For women who do want a partner and/or children, health issues can be a barrier. Illness and disability are not perceived as sexy, and there is pressure to appear desirable. Hirsch coins the word “deathyness” to describe the jarring aura of vulnerability in a body that is supposed to be “hot.” In one story, Hirsch herself was on an elevator shortly after hip surgery, and a young man asked her why she was on crutches. When she explained about her hip surgery, he looked at her distastefully and said, “You should tell people it’s your knee.” Because, he implied, hip problems are for old people and a young woman with a bad hip is a turnoff.
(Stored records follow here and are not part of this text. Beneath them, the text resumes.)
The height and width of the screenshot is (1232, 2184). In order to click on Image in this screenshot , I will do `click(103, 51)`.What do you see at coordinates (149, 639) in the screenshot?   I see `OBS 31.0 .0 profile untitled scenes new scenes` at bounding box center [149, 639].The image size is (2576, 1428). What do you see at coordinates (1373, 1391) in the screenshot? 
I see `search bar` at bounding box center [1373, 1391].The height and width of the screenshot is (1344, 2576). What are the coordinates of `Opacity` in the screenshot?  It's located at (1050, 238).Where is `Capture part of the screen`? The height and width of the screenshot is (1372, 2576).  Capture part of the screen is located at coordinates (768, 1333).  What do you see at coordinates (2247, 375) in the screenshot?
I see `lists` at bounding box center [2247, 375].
The health care industry is a barrier for young women, as they find it hard to find doctors who believe them or take them seriously enough to diagnose their issues. Young women have gone years without help, even died, because no one considered that they might actually have a serious condition. They’re written off as hypochondriacs or being overly dramatic. When they are diagnosed, it’s often shocking because their age makes the diagnosis unexpected, and there is very little bedside manner involved in delivering the news. Stereotypes make it harder for women, especially women of color, to be taken seriously. Hirsch tells of black women who were not listened to because their doctors believed them to have a high pain tolerance and assumed they were attention-seeking. Hirsch also shows how health care research is biased toward white male sample pools, and women and people of color are left out. In one powerful sentence, she quotes Alondra Nelson, Dean of Social Sciences at Columbia University, “In our culture, a group of Latinx women is seen as too specific to be generalized to all humans, whereas we see a group of white males as the gold standard.”
This book’s message is delivered with the stories of real people. Some of those stories are hard to read, but not hard for me to believe. I could have furnished lots of the anecdotes for this book. In the final chapter, Hirsch says “…many of the women I’ve met have made me realize that disability is largely about the world’s failure to make space for you.”
I feel like I’ve delivered one of those movie trailers where you feel as if you’ve already seen the movie when it’s done, but this book is worth a committed read, even if you’re an older person with serious health issues like me. It’s made me aware of the unique challenges faced by younger women in the same situation while validating my own issues.